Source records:
· · · ·

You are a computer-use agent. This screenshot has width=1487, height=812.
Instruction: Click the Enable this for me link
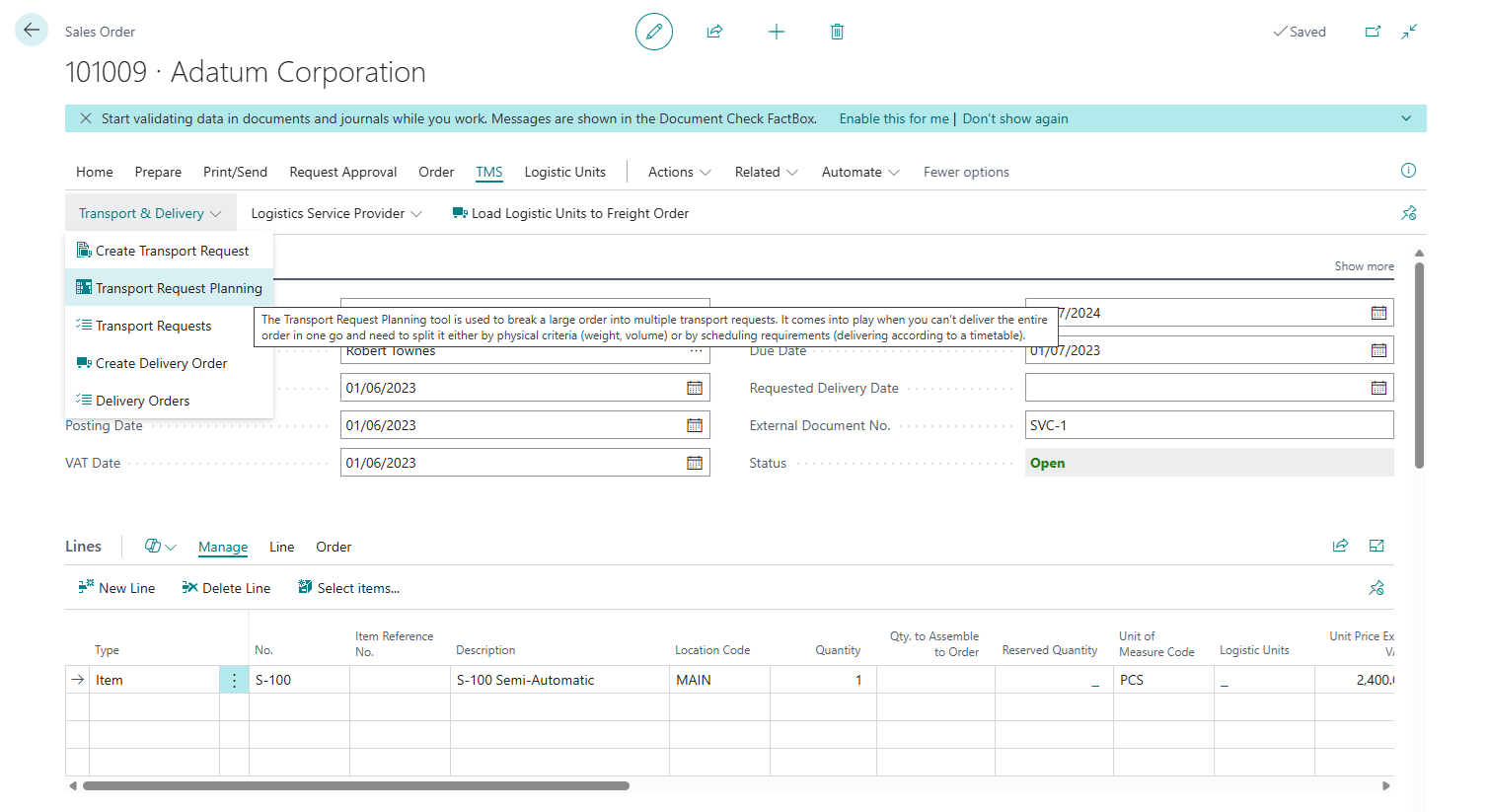point(893,118)
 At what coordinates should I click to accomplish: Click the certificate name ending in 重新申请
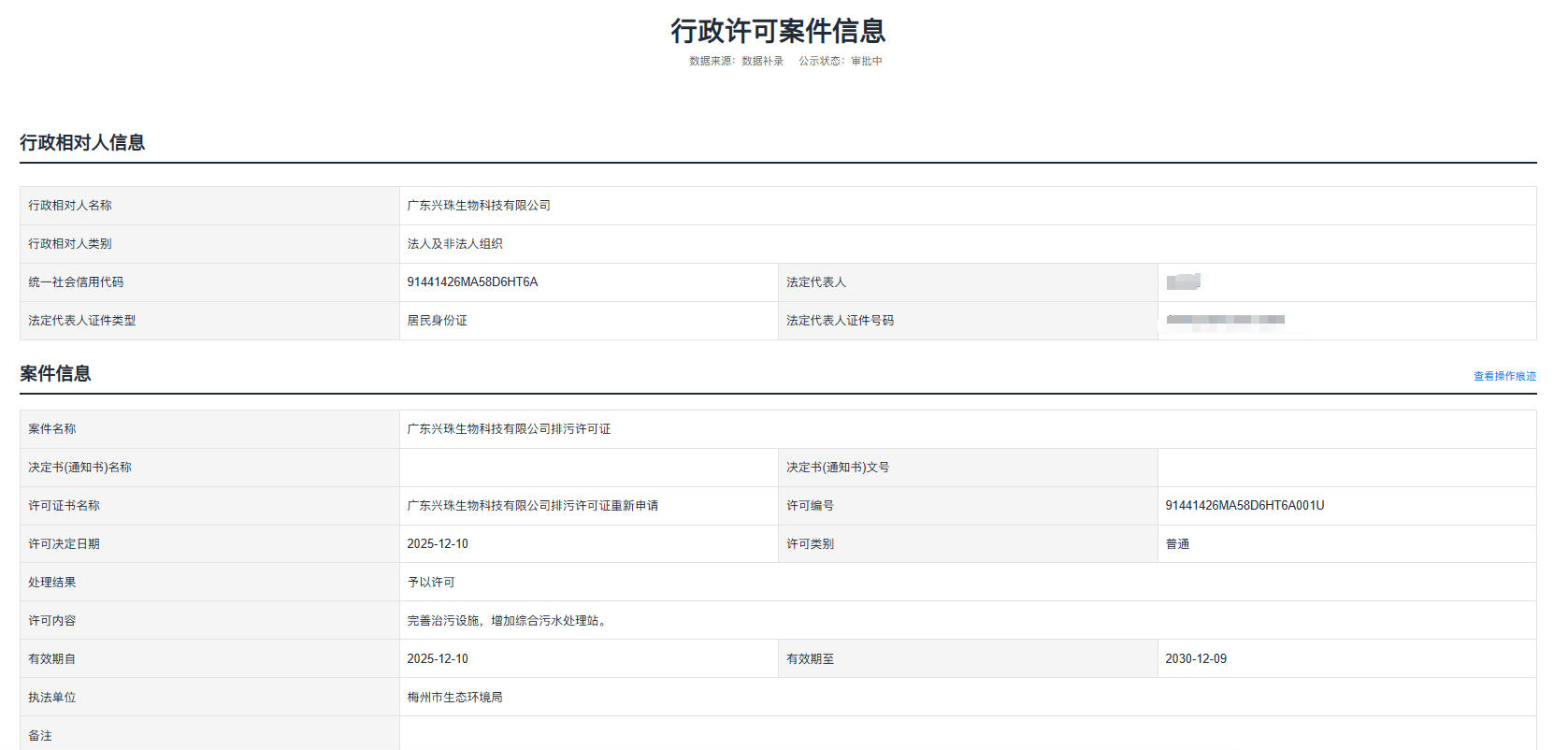532,506
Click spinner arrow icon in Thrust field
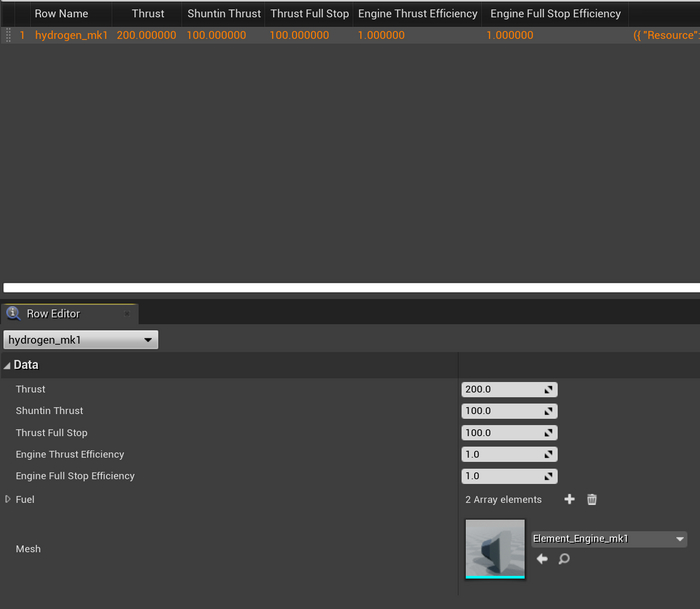Image resolution: width=700 pixels, height=609 pixels. click(x=548, y=390)
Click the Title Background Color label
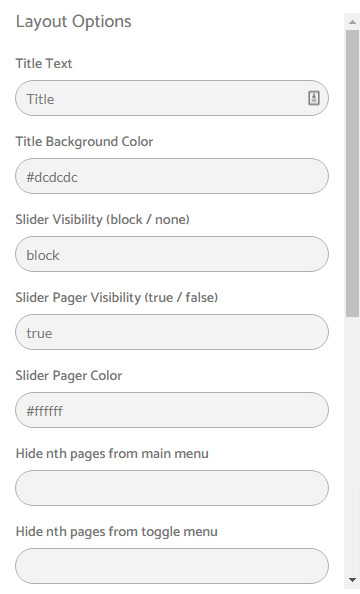The width and height of the screenshot is (360, 594). click(84, 142)
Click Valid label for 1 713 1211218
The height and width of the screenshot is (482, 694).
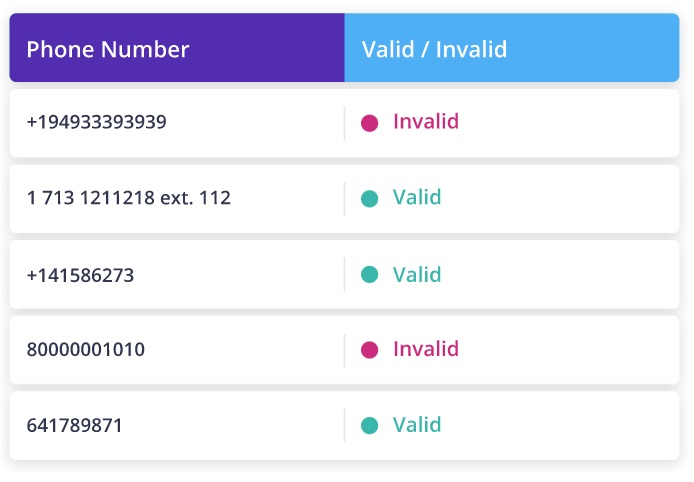point(417,197)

· · · ·

WHAT THIS TASK INVOLVES: Each line from the one with "The height and" through the end of the entries should be reproduced exactly. Leave out the pictures.

WRITTEN SOLUTION:
The height and width of the screenshot is (482, 694).
point(417,197)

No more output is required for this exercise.